[Rows of pointing data]
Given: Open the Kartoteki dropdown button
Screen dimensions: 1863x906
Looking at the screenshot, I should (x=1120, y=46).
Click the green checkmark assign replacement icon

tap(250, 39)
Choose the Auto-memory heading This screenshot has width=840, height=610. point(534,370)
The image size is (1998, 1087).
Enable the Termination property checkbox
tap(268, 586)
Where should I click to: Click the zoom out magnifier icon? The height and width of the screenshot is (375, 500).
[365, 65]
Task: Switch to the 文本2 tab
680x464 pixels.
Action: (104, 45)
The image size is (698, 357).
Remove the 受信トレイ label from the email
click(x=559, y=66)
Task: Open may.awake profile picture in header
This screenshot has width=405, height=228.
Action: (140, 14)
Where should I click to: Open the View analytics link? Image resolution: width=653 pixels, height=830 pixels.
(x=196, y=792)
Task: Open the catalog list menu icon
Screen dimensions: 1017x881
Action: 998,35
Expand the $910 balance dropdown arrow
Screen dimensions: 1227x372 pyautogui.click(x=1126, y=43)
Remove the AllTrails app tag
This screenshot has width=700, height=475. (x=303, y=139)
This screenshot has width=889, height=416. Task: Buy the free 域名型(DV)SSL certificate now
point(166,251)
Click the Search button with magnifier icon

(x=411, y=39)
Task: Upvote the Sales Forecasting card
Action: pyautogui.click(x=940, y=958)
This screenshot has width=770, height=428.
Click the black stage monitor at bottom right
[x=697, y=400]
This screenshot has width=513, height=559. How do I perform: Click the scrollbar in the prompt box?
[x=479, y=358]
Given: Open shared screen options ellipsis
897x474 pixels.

* _GIVEN TASK_: Replace "stage monitor" with "floor wedge" in the lines starting at the one containing "This screenshot has width=889, height=416." and ending at the one containing "[x=697, y=400]". Give back only those lines with everything else unchanged.

* _SOLUTION TO THE PROBLEM_:
This screenshot has width=889, height=416. Task: Buy the free 域名型(DV)SSL certificate now
point(166,251)
Click the Search button with magnifier icon

(x=411, y=39)
Task: Upvote the Sales Forecasting card
Action: pyautogui.click(x=940, y=958)
This screenshot has width=770, height=428.
Click the black floor wedge at bottom right
[x=697, y=400]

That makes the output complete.